* ЧТО НУЖНО
Продолжите статью о загадочной букве «К» в письме Пушкина к Дельвигу, начав сразу после ее последнего предложения.

* СТАТЬЯ
В некоторых гипотезах предполагалось, что буква «К.» — инициал женской фамилии.

П.К. Губер видел за этим инициалом графиню Наталью Викторовну Кочубей, дочь тогдашнего министра внутренних дел [8].

В интереснейшей работе Ю.Н. Тынянова «Безыменная любовь» называется имя Екатерины Андреевны Карамзиной, жены великого историка [9].

Б.Л. Недзельскому принадлежит новое прочтение первой черновой редакции исследуемой нами фразы: «В первой редакции черновика даже ясно читается: «К ** поэтически описал мне его [фонтан], а не «описала» [10]. Он же пришел к выводу о том, что «для решения вопроса о том, кто рассказал Пушкину Бахчисарайскую легенду, загадочная буква К** в письме к Дельвигу не может дать никаких указаний» [11].

Отвергая либо принимая букву «К» в качестве инициала женского имени, все исследователи в конечном итоге искали объект привязанности поэта. При этом, как видим, абсолютизировали биографичность пушкинского творчества. В этом, изначально неправильном подходе следует, очевидно, искать причину одностороннего характера поисков. Одним из результатов такого подхода стало недостаточное изучение текстов Пушкина. За пределами исследований остались черновые редакции «Письма к Д.». Одна из них, первая черновая редакция фразы, содержащей букву «К», имеет принципиальное отличие от окончательного варианта. Впервые она была опубликована в 1940 году в восьмом томе академического издания сочинений Пушкина. В этой редакции фраза звучит так: «К. поэтически описал мне его и называл La fontaine des larmes» 12]. Дата опубликования в определенной степени объясняет причину, по которой первые исследователи проблемы не учли эту редакцию. Такое прочтение было осуществлено редакторским коллективом тома, который составляли виднейшие пушкинисты — С.М. Бонди, В.В. Виноградов, Л.Л. Домгер, Н.В. Измайлов, И.Н. Медведева, Б.Л. Модзалевский и общий редактор тома Б.В. Томашевский.

* БЛОК ДАННЫХ
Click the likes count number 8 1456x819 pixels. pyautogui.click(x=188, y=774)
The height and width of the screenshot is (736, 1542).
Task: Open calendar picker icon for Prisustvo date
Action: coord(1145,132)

* ОТВЕТ НИЖЕ
Более поздние исследователи могли ознакомиться с первой черновой редакцией фразы и в других изданиях. Так, в комментариях к «Отрывку из письма к Д.» в десятитомном издании сочинений Пушкина профессор Б.В. Томашевский отметил: «После слов «влюбленного хана» в черновом тексте следует: «К*** поэтически описал мне его и называл la fontaine des larmes». Только в беловом тексте Пушкин заменил мужской род женским, согласно тексту поэмы» [13]. Аналогичный комментарий М.Е. Мясоедовой содержится в сборнике автобиографической прозы Пушкина [14] и некоторых изданиях сочинений.

Но введение в научный оборот нового варианта прочтения не привело к смене в направлении поиска. Очевидно, сказалось влияние традиции, заложенной выдающимися пушкинистами многие десятилетия назад. В 1960 году появилось исследование Л.П. Гроссмана, где автор обосновывает версию, согласно которой К — Софья Станиславовна Киселева, жена начальника штаба второй армии. «Киселева поэтически описывала мне его», [15] — так, по мнению Л.П. Гроссмана расшифровывается пушкинская фраза из «Отрывка...».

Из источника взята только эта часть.